Voilà, Monsieur, tout ce que je puis dire sur votre livre, qui me semble écrit, du reste, dans un but honorable et avec les meilleures intentions.

Je vais répondre maintenant, caro Corsino, à l'autre question importante contenue dans votre lettre.

Oui, je connais Wallace, et j'apprends avec plaisir que vous aimez son opéra de Maritana. Cet ouvrage, si bien accueilli à Vienne et à Londres, m'est pourtant encore inconnu. Quant à l'auteur, voici quelques détails invraisemblables sur lui, qui pourront vous intéresser.
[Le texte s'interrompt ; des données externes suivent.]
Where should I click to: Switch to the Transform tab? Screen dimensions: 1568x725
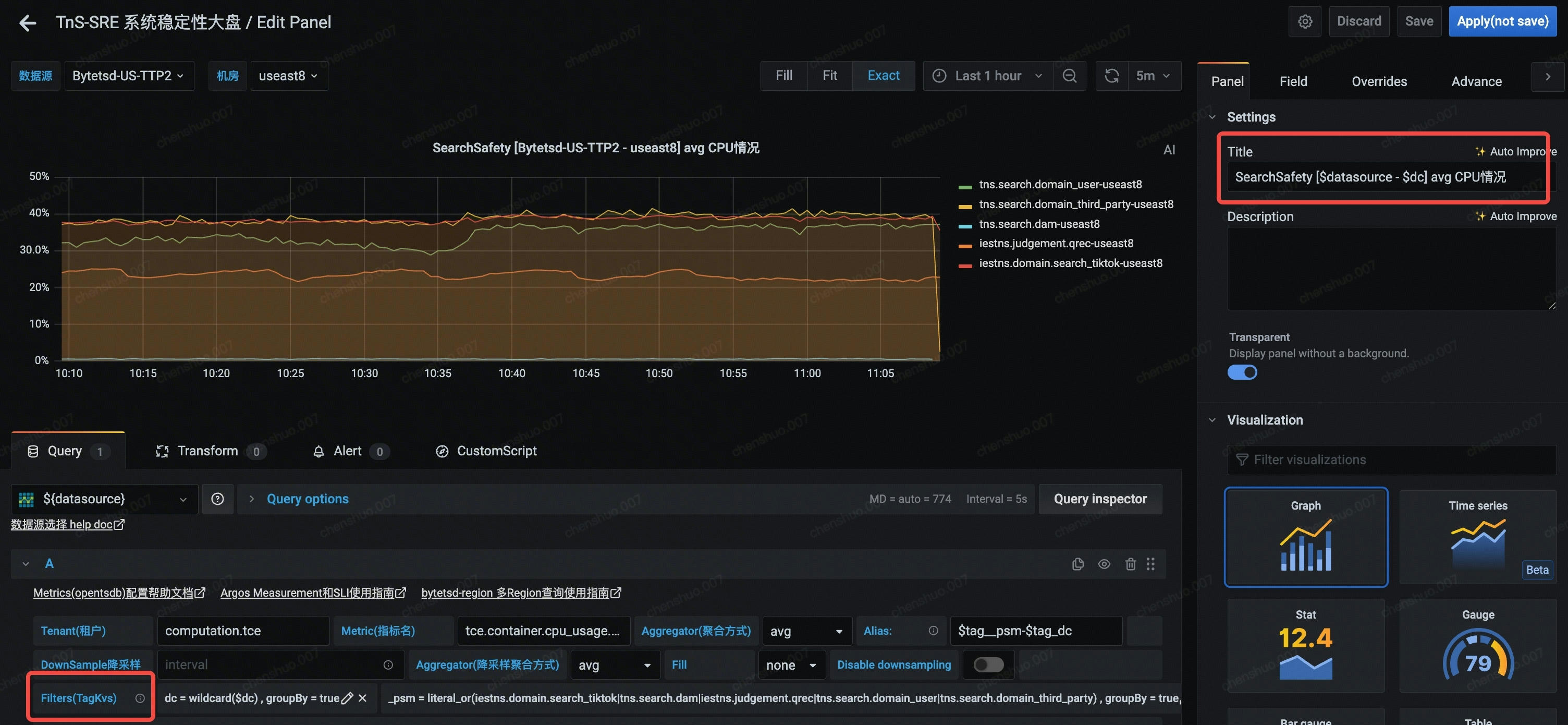tap(207, 451)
Admettez-les pour vrais, car je les tiens de Wallace lui-même, et il est trop indolent, malgré son humeur vagabonde, pour se donner la peine de mentir.

10M. Conestabile fait ici allusion au mouvement d'enthousiasme de Paganini, qui, après avoir entendu (en 1838) au Conservatoire, les deux premières symphonies de M. Berlioz, lui envoya, en signe d'hommage (telle fut l'expression dont il se servit), une somme de 20,000 francs. Ce présent était accompagné d'une lettre de l'illustre virtuose, lettre qui parut à cette époque dans tous les journaux de l'Europe et excita partout la plus vive admiration. (Note de l'éditeur, m. lévy.)